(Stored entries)
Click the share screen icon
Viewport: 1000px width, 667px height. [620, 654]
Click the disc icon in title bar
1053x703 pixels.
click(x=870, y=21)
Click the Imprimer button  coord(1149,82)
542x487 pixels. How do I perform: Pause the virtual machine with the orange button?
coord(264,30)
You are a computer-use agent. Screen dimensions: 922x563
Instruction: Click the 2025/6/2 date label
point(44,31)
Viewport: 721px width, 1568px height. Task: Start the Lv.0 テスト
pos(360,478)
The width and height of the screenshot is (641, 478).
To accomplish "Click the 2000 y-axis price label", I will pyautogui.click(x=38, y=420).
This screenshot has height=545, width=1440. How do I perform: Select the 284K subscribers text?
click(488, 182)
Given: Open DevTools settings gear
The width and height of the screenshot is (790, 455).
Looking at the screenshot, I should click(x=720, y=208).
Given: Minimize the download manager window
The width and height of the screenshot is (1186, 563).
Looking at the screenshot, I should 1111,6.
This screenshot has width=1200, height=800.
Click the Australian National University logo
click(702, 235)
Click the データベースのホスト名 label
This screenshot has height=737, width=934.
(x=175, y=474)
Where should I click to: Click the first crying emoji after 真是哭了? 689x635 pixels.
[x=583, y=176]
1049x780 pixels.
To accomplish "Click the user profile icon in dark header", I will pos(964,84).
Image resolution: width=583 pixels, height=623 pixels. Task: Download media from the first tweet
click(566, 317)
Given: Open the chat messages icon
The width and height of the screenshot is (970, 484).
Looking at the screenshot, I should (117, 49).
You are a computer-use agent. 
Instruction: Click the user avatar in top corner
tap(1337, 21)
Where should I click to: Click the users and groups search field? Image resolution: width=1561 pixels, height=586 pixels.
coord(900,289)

▸ What the task requires:
Check every line of the entries above for the word "Open" and report how many lines contain it, giving the number only.

▸ Solution to this problem:
2